— Begin Supplied material —

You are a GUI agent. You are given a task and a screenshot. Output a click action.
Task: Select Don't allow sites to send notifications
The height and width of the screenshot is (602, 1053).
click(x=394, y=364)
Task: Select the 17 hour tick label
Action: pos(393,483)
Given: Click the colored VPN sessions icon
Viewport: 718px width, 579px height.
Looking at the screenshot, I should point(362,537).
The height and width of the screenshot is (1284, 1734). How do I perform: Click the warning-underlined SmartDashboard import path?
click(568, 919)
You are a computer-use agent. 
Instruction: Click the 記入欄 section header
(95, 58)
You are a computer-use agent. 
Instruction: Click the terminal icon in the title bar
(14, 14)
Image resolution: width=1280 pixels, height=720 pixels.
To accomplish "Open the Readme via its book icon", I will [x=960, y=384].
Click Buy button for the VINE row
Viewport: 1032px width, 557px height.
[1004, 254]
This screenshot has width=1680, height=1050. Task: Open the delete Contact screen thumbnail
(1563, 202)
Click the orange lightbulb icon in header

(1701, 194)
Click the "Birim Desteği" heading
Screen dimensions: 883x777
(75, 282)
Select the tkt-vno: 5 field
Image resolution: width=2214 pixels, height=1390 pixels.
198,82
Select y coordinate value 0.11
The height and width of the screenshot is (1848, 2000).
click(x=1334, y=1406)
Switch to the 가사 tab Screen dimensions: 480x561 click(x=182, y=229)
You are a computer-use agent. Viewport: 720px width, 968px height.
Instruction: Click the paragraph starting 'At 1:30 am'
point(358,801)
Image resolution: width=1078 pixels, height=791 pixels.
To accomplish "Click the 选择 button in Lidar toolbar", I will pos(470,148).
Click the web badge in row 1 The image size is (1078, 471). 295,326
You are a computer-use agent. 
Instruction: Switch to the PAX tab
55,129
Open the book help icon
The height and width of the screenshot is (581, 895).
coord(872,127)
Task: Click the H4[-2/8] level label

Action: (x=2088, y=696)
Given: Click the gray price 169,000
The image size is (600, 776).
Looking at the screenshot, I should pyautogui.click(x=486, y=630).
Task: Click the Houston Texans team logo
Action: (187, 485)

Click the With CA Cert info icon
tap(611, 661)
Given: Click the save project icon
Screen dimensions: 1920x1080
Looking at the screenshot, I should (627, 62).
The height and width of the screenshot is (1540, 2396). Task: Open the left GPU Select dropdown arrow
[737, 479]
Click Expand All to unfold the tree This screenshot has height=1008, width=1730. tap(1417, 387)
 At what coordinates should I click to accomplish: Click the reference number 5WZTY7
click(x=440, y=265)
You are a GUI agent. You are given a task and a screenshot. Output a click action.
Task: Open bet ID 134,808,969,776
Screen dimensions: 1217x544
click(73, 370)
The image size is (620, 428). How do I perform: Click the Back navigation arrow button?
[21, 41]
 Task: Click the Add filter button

— End Supplied material —

- **Exercise prompt**
Transcribe all of the items above verbatim, line for line, without altering any character.

- **Answer to this problem**
You are a GUI agent. You are given a task and a screenshot. Output a click action.
Task: Select Don't allow sites to send notifications
The height and width of the screenshot is (602, 1053).
click(x=394, y=364)
Task: Select the 17 hour tick label
Action: pos(393,483)
Given: Click the colored VPN sessions icon
Viewport: 718px width, 579px height.
Looking at the screenshot, I should point(362,537).
The height and width of the screenshot is (1284, 1734). How do I perform: Click the warning-underlined SmartDashboard import path?
click(568, 919)
You are a computer-use agent. 
Instruction: Click the 記入欄 section header
(95, 58)
You are a computer-use agent. 
Instruction: Click the terminal icon in the title bar
(14, 14)
Image resolution: width=1280 pixels, height=720 pixels.
To accomplish "Open the Readme via its book icon", I will [x=960, y=384].
Click Buy button for the VINE row
Viewport: 1032px width, 557px height.
[1004, 254]
This screenshot has width=1680, height=1050. Task: Open the delete Contact screen thumbnail
(1563, 202)
Click the orange lightbulb icon in header

(1701, 194)
Click the "Birim Desteği" heading
Screen dimensions: 883x777
(75, 282)
Select the tkt-vno: 5 field
Image resolution: width=2214 pixels, height=1390 pixels.
198,82
Select y coordinate value 0.11
The height and width of the screenshot is (1848, 2000).
click(x=1334, y=1406)
Switch to the 가사 tab Screen dimensions: 480x561 click(x=182, y=229)
You are a computer-use agent. Viewport: 720px width, 968px height.
Instruction: Click the paragraph starting 'At 1:30 am'
point(358,801)
Image resolution: width=1078 pixels, height=791 pixels.
To accomplish "Click the 选择 button in Lidar toolbar", I will pos(470,148).
Click the web badge in row 1 The image size is (1078, 471). 295,326
You are a computer-use agent. 
Instruction: Switch to the PAX tab
55,129
Open the book help icon
The height and width of the screenshot is (581, 895).
coord(872,127)
Task: Click the H4[-2/8] level label

Action: (x=2088, y=696)
Given: Click the gray price 169,000
The image size is (600, 776).
Looking at the screenshot, I should pyautogui.click(x=486, y=630).
Task: Click the Houston Texans team logo
Action: (187, 485)

Click the With CA Cert info icon
tap(611, 661)
Given: Click the save project icon
Screen dimensions: 1920x1080
Looking at the screenshot, I should (627, 62).
The height and width of the screenshot is (1540, 2396). Task: Open the left GPU Select dropdown arrow
[737, 479]
Click Expand All to unfold the tree This screenshot has height=1008, width=1730. tap(1417, 387)
 At what coordinates should I click to accomplish: Click the reference number 5WZTY7
click(x=440, y=265)
You are a GUI agent. You are given a task and a screenshot. Output a click action.
Task: Open bet ID 134,808,969,776
Screen dimensions: 1217x544
click(73, 370)
The image size is (620, 428). How do I perform: Click the Back navigation arrow button?
[21, 41]
 Task: Click the Add filter button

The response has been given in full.